Document text:
▼

Gaillardia arizonica
- Conservation status: Apparently Secure (NatureServe)

Scientific classification
- Kingdom: Plantae
- Clade: Tracheophytes
- Clade: Angiosperms
- Clade: Eudicots
- Clade: Asterids
- Order: Asterales
- Family: Asteraceae
- Genus: Gaillardia
- Species: G. arizonica
- Binomial name: Gaillardia arizonica A.Gray 1884
- Synonyms: Gaillardia crinita Rydb.; Gaillardia pedunculata A.Nelson; Gaillardia pringlei Rydb.;

= Gaillardia arizonica =

- Genus: Gaillardia
- Species: arizonica
- Authority: A.Gray 1884
- Conservation status: G4
- Synonyms: Gaillardia crinita Rydb., Gaillardia pedunculata A.Nelson, Gaillardia pringlei Rydb.

▲

Assigned task 1: In the Gaillardia arizonica entry, which family is the species placed in?
Assigned task 2: Pick up the Gaillardia arizonica entry where it leaves off and keep writing it.

Dataset content:
▼

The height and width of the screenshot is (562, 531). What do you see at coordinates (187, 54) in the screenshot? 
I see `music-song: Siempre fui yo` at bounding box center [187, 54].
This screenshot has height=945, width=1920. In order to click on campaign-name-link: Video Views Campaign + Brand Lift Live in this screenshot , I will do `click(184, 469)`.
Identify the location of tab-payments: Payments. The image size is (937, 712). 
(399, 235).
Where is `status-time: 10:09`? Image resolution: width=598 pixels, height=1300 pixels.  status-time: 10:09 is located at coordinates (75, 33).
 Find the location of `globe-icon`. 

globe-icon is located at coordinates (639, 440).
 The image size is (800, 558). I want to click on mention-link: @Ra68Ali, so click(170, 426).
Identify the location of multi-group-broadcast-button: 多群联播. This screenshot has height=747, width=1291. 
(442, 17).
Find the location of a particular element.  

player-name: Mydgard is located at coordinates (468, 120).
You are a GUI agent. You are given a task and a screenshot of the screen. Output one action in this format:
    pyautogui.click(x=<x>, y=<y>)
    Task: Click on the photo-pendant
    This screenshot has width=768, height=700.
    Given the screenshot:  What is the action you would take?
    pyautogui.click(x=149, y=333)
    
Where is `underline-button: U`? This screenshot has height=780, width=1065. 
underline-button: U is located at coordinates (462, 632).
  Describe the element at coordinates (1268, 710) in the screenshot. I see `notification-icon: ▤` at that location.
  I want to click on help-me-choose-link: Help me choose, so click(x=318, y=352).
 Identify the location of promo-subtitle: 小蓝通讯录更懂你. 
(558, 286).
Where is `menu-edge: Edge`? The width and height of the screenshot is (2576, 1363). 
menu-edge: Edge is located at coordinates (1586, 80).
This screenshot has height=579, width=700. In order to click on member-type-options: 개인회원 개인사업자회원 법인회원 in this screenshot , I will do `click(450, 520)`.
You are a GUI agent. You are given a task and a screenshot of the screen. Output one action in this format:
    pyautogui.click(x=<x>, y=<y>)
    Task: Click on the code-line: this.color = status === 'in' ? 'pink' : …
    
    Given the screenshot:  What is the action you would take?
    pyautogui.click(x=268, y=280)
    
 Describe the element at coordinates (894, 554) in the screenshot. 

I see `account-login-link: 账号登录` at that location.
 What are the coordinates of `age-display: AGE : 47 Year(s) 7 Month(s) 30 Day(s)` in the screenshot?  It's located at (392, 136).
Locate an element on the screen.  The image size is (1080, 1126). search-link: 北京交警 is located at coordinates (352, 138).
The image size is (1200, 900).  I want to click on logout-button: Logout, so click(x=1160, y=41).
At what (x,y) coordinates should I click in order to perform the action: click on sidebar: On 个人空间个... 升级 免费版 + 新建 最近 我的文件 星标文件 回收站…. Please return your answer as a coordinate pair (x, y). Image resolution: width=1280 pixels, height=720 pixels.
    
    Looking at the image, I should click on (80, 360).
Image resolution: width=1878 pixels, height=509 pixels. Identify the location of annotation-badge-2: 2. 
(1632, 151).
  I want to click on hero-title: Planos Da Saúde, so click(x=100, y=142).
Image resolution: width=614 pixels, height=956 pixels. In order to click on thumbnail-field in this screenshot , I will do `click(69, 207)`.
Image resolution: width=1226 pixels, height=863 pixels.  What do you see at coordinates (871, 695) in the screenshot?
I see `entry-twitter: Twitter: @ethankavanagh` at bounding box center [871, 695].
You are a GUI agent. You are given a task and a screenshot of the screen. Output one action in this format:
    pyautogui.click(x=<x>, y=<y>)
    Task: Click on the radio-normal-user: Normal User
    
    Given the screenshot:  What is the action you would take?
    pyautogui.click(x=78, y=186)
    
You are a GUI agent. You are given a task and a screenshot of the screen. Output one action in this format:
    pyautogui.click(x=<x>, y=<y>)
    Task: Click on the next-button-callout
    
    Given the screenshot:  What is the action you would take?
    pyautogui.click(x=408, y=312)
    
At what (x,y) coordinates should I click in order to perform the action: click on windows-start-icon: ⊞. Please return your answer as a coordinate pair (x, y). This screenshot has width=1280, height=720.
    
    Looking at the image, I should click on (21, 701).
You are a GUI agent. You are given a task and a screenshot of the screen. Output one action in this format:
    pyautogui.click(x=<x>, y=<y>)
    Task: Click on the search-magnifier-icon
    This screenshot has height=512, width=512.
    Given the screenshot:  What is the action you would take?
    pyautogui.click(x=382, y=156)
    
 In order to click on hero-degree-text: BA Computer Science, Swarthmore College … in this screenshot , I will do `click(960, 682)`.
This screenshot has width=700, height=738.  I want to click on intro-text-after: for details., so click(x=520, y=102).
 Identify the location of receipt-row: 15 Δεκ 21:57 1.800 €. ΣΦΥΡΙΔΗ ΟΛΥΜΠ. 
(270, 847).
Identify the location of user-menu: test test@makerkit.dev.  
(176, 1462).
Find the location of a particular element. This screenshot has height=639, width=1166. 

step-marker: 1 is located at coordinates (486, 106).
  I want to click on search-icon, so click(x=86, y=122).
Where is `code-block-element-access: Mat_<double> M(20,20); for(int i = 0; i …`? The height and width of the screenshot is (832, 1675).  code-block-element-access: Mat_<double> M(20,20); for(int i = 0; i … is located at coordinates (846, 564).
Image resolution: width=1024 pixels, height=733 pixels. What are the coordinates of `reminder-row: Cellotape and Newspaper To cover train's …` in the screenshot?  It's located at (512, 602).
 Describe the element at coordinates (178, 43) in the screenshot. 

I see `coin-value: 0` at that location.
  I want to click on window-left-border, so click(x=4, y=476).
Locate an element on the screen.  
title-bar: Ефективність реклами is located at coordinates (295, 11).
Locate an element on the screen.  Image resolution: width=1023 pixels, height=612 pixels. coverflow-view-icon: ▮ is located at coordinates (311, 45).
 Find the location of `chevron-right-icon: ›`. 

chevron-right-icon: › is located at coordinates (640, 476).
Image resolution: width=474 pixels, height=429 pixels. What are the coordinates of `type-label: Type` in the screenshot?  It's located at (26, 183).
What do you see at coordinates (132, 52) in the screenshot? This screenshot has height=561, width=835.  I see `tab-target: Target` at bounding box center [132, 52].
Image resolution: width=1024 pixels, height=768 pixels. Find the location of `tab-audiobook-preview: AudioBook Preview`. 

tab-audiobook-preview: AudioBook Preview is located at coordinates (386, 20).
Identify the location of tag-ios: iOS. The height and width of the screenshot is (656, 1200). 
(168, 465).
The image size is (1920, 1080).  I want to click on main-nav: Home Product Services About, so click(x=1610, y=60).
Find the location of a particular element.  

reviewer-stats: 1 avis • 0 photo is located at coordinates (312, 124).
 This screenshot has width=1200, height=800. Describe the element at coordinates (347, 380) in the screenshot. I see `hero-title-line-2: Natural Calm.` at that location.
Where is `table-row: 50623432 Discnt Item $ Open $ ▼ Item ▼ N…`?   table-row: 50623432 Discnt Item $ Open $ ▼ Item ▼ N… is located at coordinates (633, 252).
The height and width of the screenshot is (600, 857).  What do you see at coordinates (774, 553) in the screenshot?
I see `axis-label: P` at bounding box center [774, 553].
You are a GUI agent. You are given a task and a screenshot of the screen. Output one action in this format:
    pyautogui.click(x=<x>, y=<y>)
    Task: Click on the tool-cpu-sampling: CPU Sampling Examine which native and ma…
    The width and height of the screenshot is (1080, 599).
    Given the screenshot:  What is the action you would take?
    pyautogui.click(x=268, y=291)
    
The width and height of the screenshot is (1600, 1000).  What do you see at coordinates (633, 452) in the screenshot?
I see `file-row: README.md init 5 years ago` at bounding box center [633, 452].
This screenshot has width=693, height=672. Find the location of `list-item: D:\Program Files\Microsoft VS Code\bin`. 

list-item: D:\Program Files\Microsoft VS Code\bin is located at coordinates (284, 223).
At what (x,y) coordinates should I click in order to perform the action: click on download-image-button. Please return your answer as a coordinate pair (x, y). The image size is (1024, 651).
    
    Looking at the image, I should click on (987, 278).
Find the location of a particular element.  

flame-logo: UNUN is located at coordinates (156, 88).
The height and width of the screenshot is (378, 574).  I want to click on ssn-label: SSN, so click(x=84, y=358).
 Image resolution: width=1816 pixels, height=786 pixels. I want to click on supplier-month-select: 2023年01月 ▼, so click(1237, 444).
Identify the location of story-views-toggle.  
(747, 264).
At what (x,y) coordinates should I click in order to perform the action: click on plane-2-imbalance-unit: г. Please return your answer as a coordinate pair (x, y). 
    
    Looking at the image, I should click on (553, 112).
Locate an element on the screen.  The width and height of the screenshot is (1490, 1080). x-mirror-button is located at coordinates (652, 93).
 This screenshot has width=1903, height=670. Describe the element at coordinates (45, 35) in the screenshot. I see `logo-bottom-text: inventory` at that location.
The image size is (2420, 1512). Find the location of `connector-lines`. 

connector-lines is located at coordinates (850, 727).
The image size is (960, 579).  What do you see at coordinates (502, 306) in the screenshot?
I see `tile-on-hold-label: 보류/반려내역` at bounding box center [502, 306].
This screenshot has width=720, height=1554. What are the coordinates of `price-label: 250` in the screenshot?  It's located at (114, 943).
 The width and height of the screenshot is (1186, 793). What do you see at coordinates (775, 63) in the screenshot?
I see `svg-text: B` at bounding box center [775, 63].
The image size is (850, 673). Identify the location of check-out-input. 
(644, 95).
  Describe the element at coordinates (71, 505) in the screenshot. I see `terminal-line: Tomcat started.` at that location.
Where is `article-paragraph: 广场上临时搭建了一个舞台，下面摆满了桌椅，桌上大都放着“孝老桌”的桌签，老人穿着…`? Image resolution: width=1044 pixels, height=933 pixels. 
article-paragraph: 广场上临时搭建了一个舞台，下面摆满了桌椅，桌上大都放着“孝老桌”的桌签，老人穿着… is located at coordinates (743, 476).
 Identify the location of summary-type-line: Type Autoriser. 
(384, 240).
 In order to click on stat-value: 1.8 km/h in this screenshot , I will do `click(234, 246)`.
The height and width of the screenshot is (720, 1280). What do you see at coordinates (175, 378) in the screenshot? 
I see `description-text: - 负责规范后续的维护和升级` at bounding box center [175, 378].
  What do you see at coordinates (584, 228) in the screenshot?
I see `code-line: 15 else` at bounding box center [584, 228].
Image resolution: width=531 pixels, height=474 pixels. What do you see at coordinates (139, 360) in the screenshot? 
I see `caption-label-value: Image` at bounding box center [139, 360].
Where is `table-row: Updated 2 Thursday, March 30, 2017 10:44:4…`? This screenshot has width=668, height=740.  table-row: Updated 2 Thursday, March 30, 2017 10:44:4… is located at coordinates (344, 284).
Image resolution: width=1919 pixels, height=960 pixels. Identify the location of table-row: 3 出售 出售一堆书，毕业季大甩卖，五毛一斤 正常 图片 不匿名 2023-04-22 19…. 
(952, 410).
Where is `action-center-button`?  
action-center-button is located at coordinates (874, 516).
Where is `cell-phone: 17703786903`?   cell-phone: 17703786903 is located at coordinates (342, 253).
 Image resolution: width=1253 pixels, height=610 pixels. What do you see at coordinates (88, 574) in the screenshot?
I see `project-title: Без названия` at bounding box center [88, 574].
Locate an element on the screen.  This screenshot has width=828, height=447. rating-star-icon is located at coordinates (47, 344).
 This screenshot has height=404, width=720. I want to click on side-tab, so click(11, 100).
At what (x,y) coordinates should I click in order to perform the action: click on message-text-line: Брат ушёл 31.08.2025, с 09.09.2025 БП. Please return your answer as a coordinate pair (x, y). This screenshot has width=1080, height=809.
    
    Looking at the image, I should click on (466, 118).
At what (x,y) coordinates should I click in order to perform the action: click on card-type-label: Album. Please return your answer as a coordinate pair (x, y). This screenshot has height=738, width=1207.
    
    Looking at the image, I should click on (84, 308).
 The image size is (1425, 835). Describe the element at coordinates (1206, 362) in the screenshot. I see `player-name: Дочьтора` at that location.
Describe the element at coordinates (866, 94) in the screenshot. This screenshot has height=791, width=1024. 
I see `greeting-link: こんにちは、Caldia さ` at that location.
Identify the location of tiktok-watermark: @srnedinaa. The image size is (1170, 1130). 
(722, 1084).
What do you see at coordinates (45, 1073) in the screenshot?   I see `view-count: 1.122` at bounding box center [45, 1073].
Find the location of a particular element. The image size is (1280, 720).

▲

Answer section 1: Asteraceae

Answer section 2:
Species of flowering plant

Gaillardia arizonica, the Arizonia blanketflower, is a species of flowering plant in the sunflower family. It is native to northwestern Mexico (Sonora) and the southwestern United States (Arizona, southern Nevada, southern Utah).

Gaillardia arizonica grows in sandy washes and alluvial deposits in desert regions. It is an annual herb, growing up to 40 cm tall, and with leaves mostly crowding around its base. Each flower head is on its own flower stalk up to 35 cm long. Each head has 10–16 yellow or orange ray flowers surrounding 40–100 yellow disc flowers.